What @tgross35 suggested would enable the normal Rust compiler to soundly target sizeof(*_) != sizeof(usize) platforms, and provide a simple and largely automated way for library authors to support those platforms as well.

Someone would need to first explain what we could even lint on here, in response to Thom's comment above. Are we going to lint on size_of::<usize>()? That seems bananas. Linting against as or transmutes between pointers and integers might even be done by 2027 for other reasons.

Also note that 128-bit pointers with different sized offsets may not be just limited to CHERI in the future,

If anything, the interesting part of these seems to be discussion of near and far pointers. But in my reading I don't see anything about pointers with more bits than their address, which is the tripping point with CHERI.

On the contrary: there is no guarantee that code written for previous editions works in newer ones, just that future compiler will continue to compile them at a pinned edition. Edition changes are exactly for this breaking behavior such as introducing new keywords or changing panic! usage.

CHERI is less than unstable anyway, there can be no ecosystem split here.

Yeah, it is impossible to catch every single case, but linting at the pointer<->integer entrypoint should hopefully catch the vast majority of mistakes. Really this could start out as a clippy lint not long after strict_provenance/exposed_provenance APIs become stable.

Right, it's not exactly the same problem. But depending on implementation, it could wind up being a case where usize === sizeof(address) === sizeof(offset) === sizeof(max_sized_object) may not hold up.

IBM-i is another better real-world example where IIUC ptrdiff_t is the size of a fat pointer, 2*size_t (IBM Documentation). Obviously Rust support isn't really feasible there for other reasons, but it is an interesting case that is in use now.

I haven't seen hardware support features like ARM TBI or Intel LAM mentioned either, where maximum allocation is effectively 48, 57, or 63 bits stored with metadata as a u64. This probably doesn't affect usize too much, but definitely make the usize<->pointer conversions interesting.

Many of these will be caught on CHERI anyway due to transmute doing size-checks.
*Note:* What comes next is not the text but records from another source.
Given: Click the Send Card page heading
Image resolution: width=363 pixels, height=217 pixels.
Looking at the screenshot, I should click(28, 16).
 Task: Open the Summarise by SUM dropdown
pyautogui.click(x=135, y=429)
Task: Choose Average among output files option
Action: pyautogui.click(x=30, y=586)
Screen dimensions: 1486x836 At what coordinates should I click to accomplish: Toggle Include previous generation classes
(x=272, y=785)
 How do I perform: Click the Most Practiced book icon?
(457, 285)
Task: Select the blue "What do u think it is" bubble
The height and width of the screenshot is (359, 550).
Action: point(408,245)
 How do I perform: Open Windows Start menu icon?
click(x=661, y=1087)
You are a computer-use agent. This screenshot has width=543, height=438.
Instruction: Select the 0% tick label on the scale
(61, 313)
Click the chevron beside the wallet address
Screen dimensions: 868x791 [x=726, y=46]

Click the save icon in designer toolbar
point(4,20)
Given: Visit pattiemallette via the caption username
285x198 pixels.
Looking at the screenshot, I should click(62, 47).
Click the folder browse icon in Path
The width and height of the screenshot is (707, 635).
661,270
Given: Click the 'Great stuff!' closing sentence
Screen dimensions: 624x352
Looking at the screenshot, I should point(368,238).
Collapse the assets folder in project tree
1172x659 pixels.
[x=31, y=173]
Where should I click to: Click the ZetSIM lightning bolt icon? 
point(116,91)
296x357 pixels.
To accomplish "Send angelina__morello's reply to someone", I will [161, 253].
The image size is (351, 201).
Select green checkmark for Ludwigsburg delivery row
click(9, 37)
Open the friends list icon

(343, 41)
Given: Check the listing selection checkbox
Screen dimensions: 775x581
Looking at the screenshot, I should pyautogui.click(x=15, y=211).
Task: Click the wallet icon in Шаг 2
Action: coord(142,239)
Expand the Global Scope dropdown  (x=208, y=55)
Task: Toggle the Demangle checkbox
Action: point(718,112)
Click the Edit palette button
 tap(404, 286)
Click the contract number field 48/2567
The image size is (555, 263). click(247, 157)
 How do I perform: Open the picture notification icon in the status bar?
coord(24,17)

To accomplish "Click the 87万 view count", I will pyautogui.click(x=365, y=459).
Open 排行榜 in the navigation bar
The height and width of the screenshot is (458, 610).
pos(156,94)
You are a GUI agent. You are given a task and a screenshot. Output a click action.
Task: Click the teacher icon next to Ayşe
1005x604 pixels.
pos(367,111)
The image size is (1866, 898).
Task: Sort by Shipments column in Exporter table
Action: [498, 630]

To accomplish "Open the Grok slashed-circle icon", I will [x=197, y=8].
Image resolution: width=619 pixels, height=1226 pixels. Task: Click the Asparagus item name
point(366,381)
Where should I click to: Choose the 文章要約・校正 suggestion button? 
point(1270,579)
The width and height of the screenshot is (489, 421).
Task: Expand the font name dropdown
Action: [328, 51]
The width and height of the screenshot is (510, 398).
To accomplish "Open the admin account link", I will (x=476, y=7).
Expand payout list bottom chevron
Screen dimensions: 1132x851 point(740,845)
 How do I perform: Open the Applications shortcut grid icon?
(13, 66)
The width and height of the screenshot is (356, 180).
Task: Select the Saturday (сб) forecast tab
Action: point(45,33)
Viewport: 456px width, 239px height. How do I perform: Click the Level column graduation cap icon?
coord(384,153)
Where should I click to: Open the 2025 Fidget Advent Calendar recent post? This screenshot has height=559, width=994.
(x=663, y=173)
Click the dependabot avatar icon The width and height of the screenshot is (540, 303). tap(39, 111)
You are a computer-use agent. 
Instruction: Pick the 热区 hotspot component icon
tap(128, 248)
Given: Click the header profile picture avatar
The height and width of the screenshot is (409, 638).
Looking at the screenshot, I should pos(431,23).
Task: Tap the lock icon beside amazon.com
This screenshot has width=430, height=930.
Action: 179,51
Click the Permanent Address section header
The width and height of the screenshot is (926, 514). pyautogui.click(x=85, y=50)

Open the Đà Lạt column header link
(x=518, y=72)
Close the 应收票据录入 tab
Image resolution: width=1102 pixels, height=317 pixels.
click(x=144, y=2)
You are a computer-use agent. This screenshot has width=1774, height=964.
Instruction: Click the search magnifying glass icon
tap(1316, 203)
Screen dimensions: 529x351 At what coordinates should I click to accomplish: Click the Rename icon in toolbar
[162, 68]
It's the ones where transmute is hidden behind raw ptr cast, and the ones involving ptr arithmetic, that I am most concerned about.

I met some of the CHERI folks in London earlier this year and they wanted to know what the chances are for Rust on CHERI to happen. So there's definitely people there that would be willing to put in some work, if they can have project liaisons that can help them navigate our processes.

There was some discussion of this on Zulip. I don't think the int/ptr casts are the problem here, the more interesting question is how "pointers to seemingly different addresses" being aliases should work. The status quo is that it doesn't work (not on the LLVM level and not on the Rust level).

If CHERI-rust wants to use usize == uintptr_t for the minimum breakage (and maximum subtlety of the remaining breakage, as is typical for that sort of tradeoff), then you wind up with a usize that fits u64 and yet has size_of::<usize>() be 16, right? (And then has some set of PVI-like behaviors for the hidden capability part for math and comparisons and such)

I'm assuming this because AIUI the fully-u128 alternative wouldn't have hardware support and might be even weirder on the behavior around usize<->ptr. (Or at least have the weirdness be visible)

(TBH the usize == size_t option is imo the most principled choice for CHERI-rust, and just completely remove the from_exposed_addr/expose_addr and the as casts on that platform. It's already unlikely to be fully spec-compliant from requiring MaybeUninit<*const ()> or equivalent as the fundamental unit of memory for an arbitrary unknown type instead of MaybeUninit<u8>; might as well not pretend to have expose when rust has with_addr/map_addr for a fully working API on CHERI and rust is generally less yolo than C)

Exposing addresses seems like it might be needed for FFI still.